Career highlights and awards
- World Series champion (1918);

= Jean Dubuc =

American baseball player (1888–1958)

Jean Joseph Octave Dubuc (September 15, 1888 – August 28, 1958), sometimes known by the nickname "Chauncey", was an American right-handed baseball pitcher, manager, and scout, and a coach of both baseball and ice hockey.

A native of Vermont, Dubuc played professional baseball for 17 years between 1908 and 1926, including nine seasons in Major League Baseball with the Cincinnati Reds (1908–1909), Detroit Tigers (1912–1916), Boston Red Sox (1918), and New York Giants (1919). During his major league career, he had an 85–76 win–loss record with a 3.04 earned run average (ERA). His best season was 1912 when he compiled a 17–10 record with a 2.77 ERA.

Dubuc was an above average hitting pitcher in his major league career, posting a .230 batting average (150-for-652) with 57 runs, 23 doubles, 10 triples, 4 home runs, 58 RBI and drawing 30 bases on balls. He was used as a pinch hitter 109 times and also played five games in the outfield.

During the investigation of the Black Sox Scandal, he was implicated for having "guilty knowledge" of the fix. He later served as the coach of the Brown University baseball team in the 1920s and worked as a scout for the Detroit Tigers in the late 1920s and 1930. He was responsible for signing Birdie Tebbetts and Hank Greenberg.

==Early years==

Dubuc was born in St. Johnsbury, Vermont, in 1888. He attended Saint Michael's College in Vermont as a member of the high school class of 1906. While attending Saint Michael's, he played three sports, compiled a 23–1 record in two years as a pitcher for the baseball team, and threw a no-hitter against the University of Vermont baseball team in 1906. He was inducted into the Saint Michael's Athletics Hall of Fame in 2006.

==Notre Dame==

Dubuc enrolled at the University of Notre Dame in the fall of 1906 and played both baseball and basketball for the Notre Dame Fighting Irish. As a freshman in the spring of 1907, he compiled a 5–1 record as a pitcher. In his only loss in 1907, Dubuc threw a one-hitter and struck out 16 batters but Notre Dame lost to Minnesota, 2–1. In 1908, his record improved to 8–1, his only loss coming against the University of Vermont.

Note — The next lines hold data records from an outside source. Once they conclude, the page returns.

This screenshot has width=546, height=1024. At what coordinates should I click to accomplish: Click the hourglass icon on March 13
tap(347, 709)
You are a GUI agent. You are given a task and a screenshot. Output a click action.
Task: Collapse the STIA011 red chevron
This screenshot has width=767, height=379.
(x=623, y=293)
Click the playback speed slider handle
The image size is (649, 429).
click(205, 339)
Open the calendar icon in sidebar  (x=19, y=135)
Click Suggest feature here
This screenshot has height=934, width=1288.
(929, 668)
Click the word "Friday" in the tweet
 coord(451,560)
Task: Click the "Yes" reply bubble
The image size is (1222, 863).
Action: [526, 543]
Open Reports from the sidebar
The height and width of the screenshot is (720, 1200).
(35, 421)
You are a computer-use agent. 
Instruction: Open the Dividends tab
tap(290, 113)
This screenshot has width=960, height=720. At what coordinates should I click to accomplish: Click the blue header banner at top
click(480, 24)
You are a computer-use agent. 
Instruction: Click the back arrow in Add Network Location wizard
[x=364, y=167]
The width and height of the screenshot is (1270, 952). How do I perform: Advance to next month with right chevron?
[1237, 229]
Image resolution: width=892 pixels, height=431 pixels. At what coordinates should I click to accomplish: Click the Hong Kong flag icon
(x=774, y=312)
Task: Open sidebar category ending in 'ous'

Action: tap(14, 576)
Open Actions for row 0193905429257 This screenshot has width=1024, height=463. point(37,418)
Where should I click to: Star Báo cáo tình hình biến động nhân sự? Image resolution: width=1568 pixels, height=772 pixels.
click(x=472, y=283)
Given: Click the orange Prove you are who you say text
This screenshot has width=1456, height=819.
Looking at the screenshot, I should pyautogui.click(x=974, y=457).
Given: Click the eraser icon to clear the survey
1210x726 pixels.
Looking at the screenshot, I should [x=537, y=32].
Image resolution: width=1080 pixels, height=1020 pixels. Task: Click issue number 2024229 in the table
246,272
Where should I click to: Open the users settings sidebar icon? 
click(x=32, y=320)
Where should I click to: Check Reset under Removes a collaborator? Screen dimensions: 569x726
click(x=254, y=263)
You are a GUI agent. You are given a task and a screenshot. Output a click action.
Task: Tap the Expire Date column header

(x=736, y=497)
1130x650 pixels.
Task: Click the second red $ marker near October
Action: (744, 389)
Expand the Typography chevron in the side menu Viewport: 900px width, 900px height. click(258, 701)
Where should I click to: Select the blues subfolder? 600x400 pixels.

On June 7, 1908, Dubuc and the Notre Dame catcher, Ray Scanlan, appeared in a semipro baseball game for the "White Rocks" at Gunther Park in Chicago. Dubuc appeared under the name Williams, but he was recognized by fans present at the game. Despite the presence of the Notre Dame battery, the White Rocks lost by a 2–1 score. The Notre Dame athletic board of control charged Dubuc and Scanlan with professionalism, and they denied having played in the game and requested time to gather evidence in their defense. Dubuc was ultimately found to have appeared in the game, and his college eligibility was removed.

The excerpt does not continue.